--- START EXCERPT PROVIDED ---

Spatial Panel Regression in Stata

Cross-border cigarette spillovers, from two-way FE to the dynamic Spatial Durbin Model

−0.627SDM total price effect

0.265spatial parameter rho

0.65habit persistence tau

Carlos Mendez

Nagoya University (GSID)

June 11, 2026

The Tension

Act I

When Virginia raises its cigarette tax, smokers in neighboring states change their behavior

A state’s cigarette tax is a local instrument. But consumers near borders simply drive across the line to buy cheaper packs.

So one state’s consumption depends on its neighbors’ prices and incomes. Standard panel models treat every state as an island.

This is the central tension of spatial panel econometrics. Cross-border shopping makes states interdependent, but pooled OLS, region FE, time FE, and even two-way FE all assume each state’s consumption depends only on its own price and income. We will show that ignoring the spatial channel understates price sensitivity by more than half.

The two-way fixed effects price elasticity is −0.40. The spatial model says it is really −0.63

−0.63

SDM total price effect vs −0.40 from two-way FE — a 57% larger response, once cross-border spillovers are counted

Spoiler. Don’t explain the mechanism yet — just plant the gap. The “best” non-spatial model (two-way FE) misses a channel worth more than half of the headline effect. We earn the −0.63 in Act II by walking from the benchmark to the Spatial Durbin Model.

Where we’re going

• The lab: a balanced 46-state, 30-year cigarette panel with a contiguity weight matrix \(W\)
• Four non-spatial benchmarks — pooled OLS to two-way FE
• The Spatial Durbin Model — neighbors’ \(Y\) and neighbors’ \(X\) both matter
• Wald tests: can the SDM collapse to SAR, SLX, or SEM?
• Dynamic extensions: separating habit from spillover

The Investigation

Act II

The lab: 46 states × 30 years, 1,380 rows, one contiguity weight matrix

• Outcome — log per-capita cigarette consumption logc
• Regressors — log real price logp, log real per-capita income logy
• Weight matrix — binary contiguity \(W\), row-standardized so \(Wy\) is a neighbor average

Strongly balanced Baltagi panel, 1963–1992. Two states are neighbors if they share a border; the diagonal of \(W\) is zero (no self-loop).

Between-state variation in logc (0.225) exceeds within-state variation (0.125), so cross-state composition matters — which foreshadows why fixed effects move the elasticities. For logp the pattern reverses: within-state variation (0.280) beats between (0.193), because real prices changed a lot over 30 years.

Row-standardizing \(W\) turns the spatial lag into a neighbor average

* Load binary contiguity W and build a row-standardized spmat object
use ".../cigar/Wct_bin.dta", replace
spmat dta Wst m1-m46, norm(row) replace
* Load the balanced cigarette panel and declare it
use ".../cigar/baltagi_cigar.dta", clear
xtset state year      // panel: state (46), time: year 1963–1992

norm(row) makes each row of \(W\) sum to 1, so \(Wy\) for California averages Nevada, Oregon, and Arizona’s consumption.

spmat dta reads columns m1..m46 as the weight matrix object Wst. Row-standardization is the convention that lets you read the spatial lag as “the average of my neighbors,” not an unscaled sum. xtset declares the panel so xtreg and xsmle know the state and time dimensions.

--- END EXCERPT PROVIDED ---
--- START DATA EXTRACT ---

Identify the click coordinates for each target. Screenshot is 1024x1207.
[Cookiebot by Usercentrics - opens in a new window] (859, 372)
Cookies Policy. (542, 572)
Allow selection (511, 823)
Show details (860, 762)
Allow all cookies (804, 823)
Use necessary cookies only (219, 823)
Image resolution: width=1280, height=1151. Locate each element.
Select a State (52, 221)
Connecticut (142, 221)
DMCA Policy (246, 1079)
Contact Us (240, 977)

--- END DATA EXTRACT ---
--- START DATA EXTRACT ---

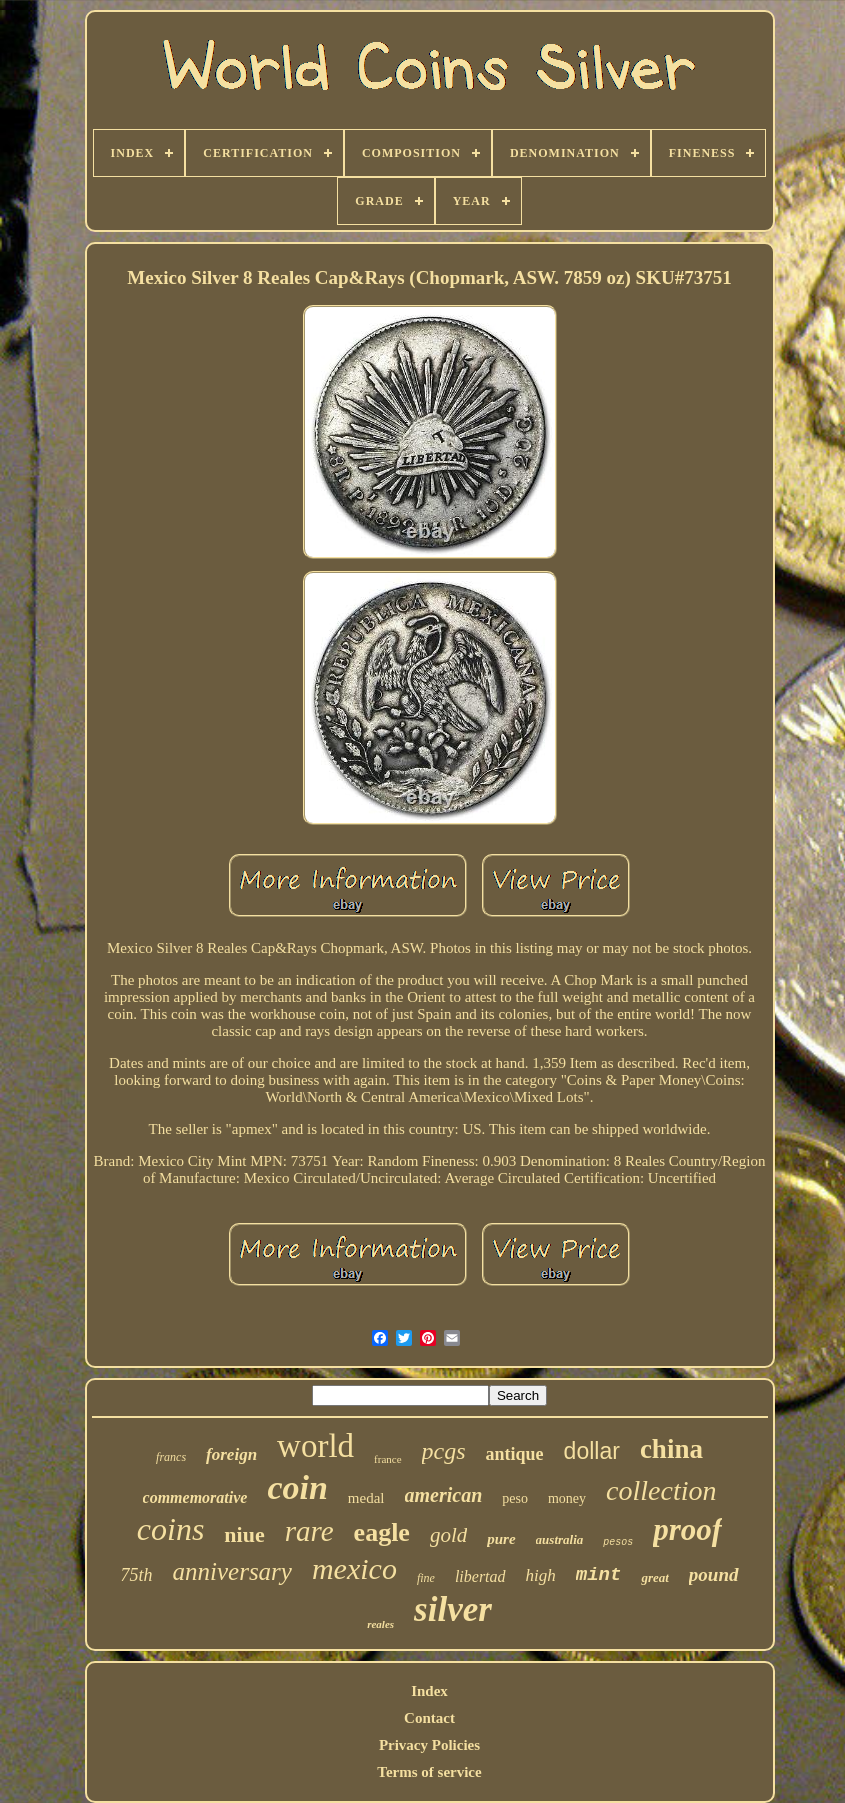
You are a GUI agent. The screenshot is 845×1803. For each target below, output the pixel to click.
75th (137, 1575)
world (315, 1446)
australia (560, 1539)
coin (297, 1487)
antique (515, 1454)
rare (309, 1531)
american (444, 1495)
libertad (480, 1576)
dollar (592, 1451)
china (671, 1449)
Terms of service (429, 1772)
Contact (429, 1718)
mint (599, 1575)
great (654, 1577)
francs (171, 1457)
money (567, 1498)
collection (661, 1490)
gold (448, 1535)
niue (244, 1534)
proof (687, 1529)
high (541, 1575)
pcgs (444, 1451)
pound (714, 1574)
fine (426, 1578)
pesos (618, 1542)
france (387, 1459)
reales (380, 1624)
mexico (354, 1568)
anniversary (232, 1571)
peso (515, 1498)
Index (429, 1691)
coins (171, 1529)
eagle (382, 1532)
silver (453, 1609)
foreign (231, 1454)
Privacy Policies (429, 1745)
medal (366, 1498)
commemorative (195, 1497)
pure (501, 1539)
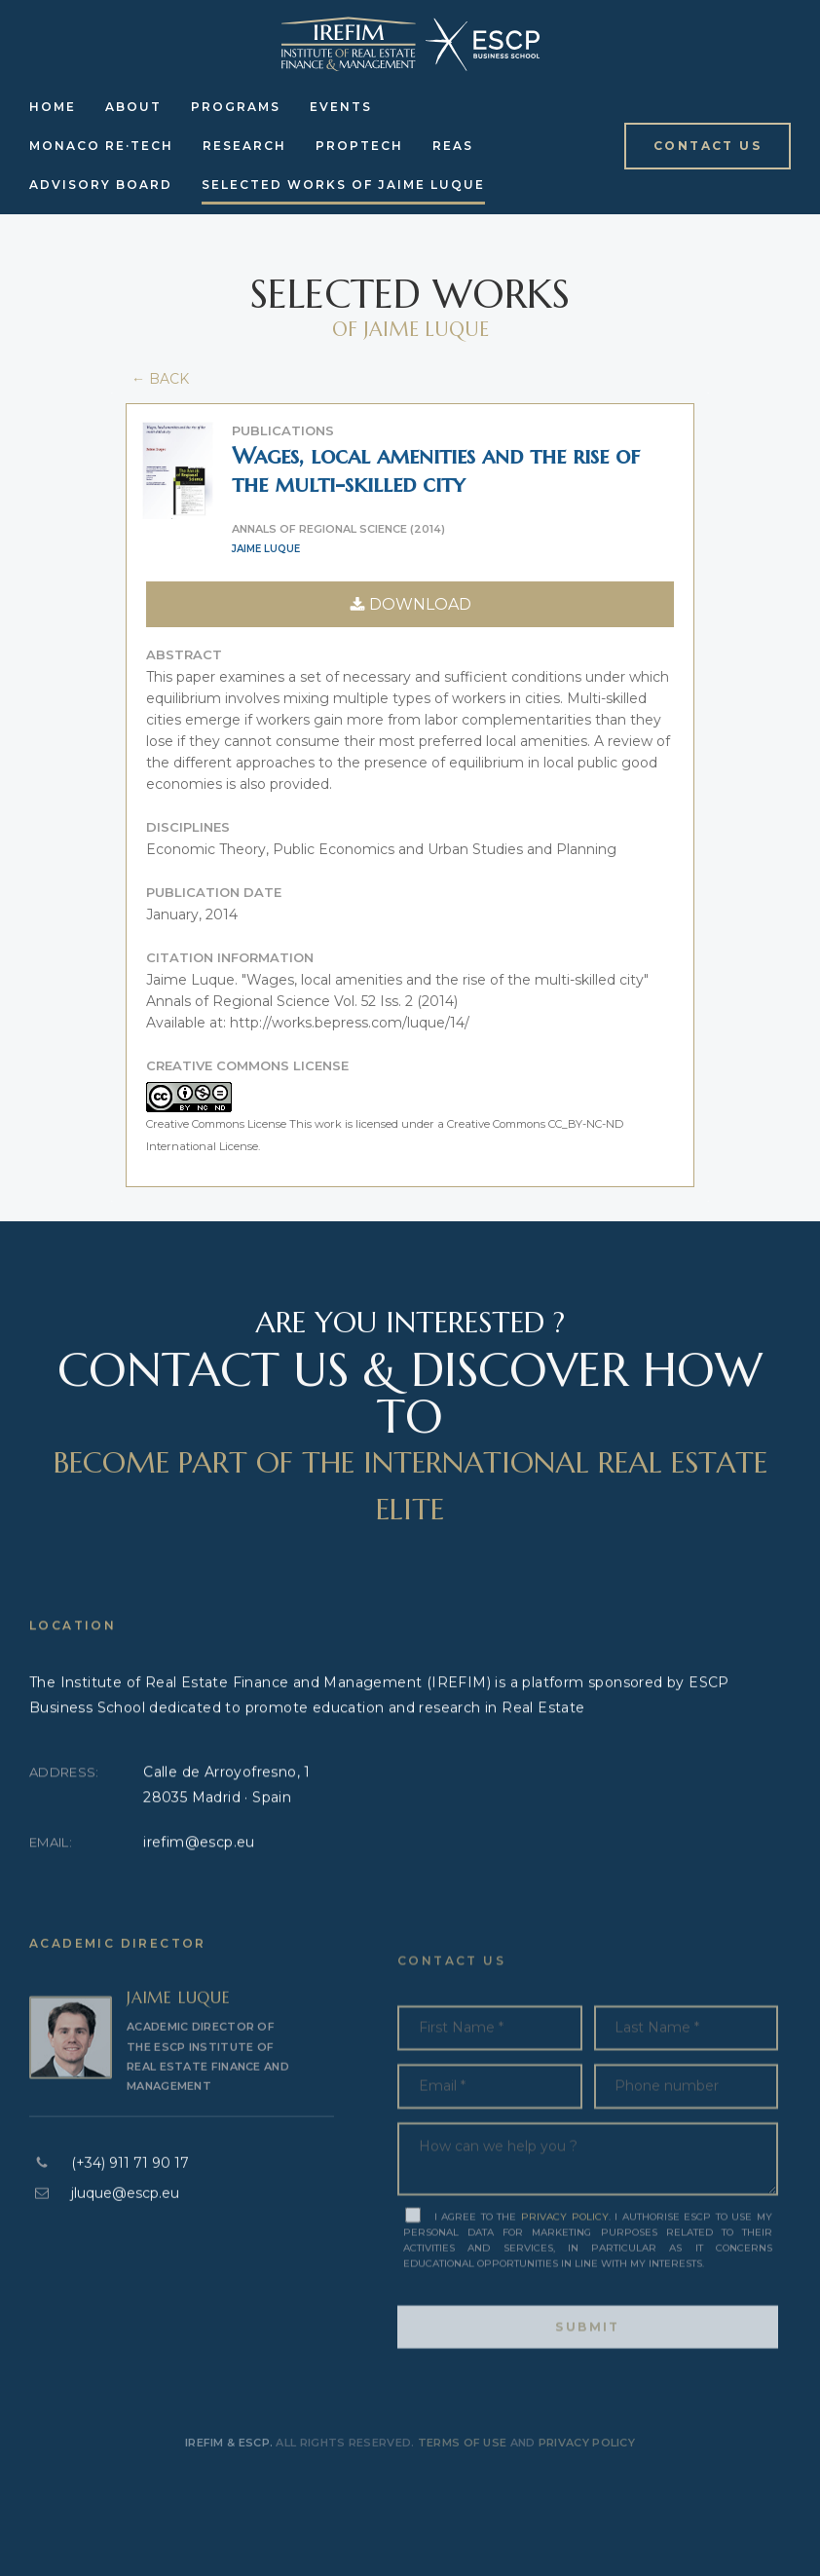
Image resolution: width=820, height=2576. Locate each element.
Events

--- END DATA EXTRACT ---

**OBJECTIVE 1:** In the slides on spatial panel regression, what price elasticity does the two-way fixed effects model give?
**OBJECTIVE 2:** Can you carry on with the slides on spatial panel regression from the point where they stop?
The listing is separate material with no connection to the slides on spatial panel regression.

**WRITTEN REPLY 1:** −0.40

**WRITTEN REPLY 2:**
Pooled OLS says price elasticity is −0.39 — but it assumes states are interchangeable

Outcome	Coef.	SE	Sig.?
logp (price)	−0.386	0.031	yes
logy (income)	0.372	0.026	yes

\(R^2 = 0.224\). This naive benchmark ignores the panel structure entirely — every state treated as an independent draw.

Pooled OLS treats all 1,380 observations as independent. The negative price and positive income elasticities are both significant, but the assumption of no systematic cross-state differences is untenable given the large between-state variation. This is the loosest of four benchmarks; the next three add discipline.

Fixed effects swing the elasticity from −0.23 to −0.86 depending on what you absorb

Region FE

• absorbs time-invariant state traits
• \(\hat\beta_{logp} = -0.231\)
• income turns insignificant (\(-0.015\))
• within \(R^2 = 0.406\)

Time FE

• absorbs common year shocks
• \(\hat\beta_{logp} = -0.861\)
• income \(+0.805\)
• \(R^2 = 0.507\)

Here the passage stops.